= INPUT DATA =
____________
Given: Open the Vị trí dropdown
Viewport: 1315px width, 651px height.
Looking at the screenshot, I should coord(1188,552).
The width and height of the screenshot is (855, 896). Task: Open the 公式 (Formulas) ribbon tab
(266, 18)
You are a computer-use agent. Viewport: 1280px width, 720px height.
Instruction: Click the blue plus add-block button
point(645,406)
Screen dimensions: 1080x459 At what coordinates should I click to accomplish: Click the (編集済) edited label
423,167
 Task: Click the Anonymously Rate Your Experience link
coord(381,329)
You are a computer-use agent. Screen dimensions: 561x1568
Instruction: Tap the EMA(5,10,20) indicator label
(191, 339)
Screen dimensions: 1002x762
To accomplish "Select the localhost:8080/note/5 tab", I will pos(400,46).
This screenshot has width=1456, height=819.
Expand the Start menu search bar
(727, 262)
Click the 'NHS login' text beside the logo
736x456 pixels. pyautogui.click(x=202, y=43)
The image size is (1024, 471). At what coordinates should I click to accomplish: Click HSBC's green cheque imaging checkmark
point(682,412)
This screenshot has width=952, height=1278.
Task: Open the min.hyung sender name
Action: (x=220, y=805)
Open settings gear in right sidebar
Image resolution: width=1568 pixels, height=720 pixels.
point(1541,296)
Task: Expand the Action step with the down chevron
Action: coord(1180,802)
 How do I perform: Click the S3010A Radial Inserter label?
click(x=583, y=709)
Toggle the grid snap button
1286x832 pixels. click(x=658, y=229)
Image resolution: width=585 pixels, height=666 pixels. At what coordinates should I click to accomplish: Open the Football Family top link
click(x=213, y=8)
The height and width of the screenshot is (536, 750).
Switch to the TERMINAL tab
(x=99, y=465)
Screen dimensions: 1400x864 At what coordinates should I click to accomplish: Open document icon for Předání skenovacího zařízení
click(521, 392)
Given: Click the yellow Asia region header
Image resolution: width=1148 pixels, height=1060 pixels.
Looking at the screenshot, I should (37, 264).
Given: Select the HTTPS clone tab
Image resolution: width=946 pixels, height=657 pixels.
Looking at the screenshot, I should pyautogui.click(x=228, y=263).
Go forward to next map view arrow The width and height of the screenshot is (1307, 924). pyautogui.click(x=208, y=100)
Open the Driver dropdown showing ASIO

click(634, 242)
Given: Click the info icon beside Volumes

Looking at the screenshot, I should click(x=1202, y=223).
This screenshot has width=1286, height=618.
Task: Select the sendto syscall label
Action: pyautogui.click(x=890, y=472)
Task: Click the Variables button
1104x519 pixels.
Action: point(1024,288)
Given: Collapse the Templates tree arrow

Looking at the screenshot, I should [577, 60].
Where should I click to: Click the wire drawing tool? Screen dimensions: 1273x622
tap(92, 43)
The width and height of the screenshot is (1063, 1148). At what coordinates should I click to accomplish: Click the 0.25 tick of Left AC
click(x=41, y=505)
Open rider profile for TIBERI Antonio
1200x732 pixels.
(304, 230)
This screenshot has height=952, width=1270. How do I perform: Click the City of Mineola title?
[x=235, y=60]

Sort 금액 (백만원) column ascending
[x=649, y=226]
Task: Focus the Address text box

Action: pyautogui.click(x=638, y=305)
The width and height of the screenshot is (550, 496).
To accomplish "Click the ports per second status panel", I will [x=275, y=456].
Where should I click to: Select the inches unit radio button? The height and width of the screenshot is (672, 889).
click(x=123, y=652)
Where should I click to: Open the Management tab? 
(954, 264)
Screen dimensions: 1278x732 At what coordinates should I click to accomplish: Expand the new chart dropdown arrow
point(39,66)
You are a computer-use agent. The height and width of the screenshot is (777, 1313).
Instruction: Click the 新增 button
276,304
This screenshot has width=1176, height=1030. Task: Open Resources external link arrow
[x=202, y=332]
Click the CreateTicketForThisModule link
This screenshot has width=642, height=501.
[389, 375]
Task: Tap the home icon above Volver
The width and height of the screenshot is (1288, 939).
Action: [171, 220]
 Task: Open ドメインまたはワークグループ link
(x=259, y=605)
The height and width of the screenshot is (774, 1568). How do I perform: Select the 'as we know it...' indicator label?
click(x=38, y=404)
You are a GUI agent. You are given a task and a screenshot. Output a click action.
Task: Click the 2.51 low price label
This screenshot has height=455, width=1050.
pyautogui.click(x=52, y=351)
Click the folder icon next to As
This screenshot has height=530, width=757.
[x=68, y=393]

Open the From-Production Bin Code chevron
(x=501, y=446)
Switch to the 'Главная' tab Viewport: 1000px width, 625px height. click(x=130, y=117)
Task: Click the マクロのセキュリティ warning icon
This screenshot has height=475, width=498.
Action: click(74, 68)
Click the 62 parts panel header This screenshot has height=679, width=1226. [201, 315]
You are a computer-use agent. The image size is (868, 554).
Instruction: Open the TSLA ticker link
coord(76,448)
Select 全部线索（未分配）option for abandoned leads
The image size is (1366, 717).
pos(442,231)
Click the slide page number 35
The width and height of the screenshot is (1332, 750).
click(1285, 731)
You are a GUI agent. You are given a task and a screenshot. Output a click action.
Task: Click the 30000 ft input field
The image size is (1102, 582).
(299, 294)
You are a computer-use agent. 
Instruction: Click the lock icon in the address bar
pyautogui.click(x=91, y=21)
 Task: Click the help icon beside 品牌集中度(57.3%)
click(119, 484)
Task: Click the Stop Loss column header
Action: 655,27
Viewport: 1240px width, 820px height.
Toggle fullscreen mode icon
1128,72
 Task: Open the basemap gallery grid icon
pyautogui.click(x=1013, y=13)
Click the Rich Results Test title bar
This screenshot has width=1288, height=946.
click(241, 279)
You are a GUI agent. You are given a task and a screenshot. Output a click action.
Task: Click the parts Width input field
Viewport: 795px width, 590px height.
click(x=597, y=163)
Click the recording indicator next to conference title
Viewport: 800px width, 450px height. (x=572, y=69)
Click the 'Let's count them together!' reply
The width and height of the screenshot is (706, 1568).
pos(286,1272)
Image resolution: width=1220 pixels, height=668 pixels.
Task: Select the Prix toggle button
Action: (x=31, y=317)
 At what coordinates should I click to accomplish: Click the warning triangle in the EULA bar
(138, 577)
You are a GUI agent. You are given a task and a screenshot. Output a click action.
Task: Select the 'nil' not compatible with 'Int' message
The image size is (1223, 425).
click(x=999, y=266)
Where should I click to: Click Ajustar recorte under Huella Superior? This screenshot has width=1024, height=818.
____________
= WHAT NEEDS TO BE DONE =
Track down every line of the material containing the string "will", and copy it.

= REPLY TO THE TASK =
To accomplish "Select the localhost:8080/note/5 tab", I will pos(400,46).
To accomplish "Click the ports per second status panel", I will [x=275, y=456].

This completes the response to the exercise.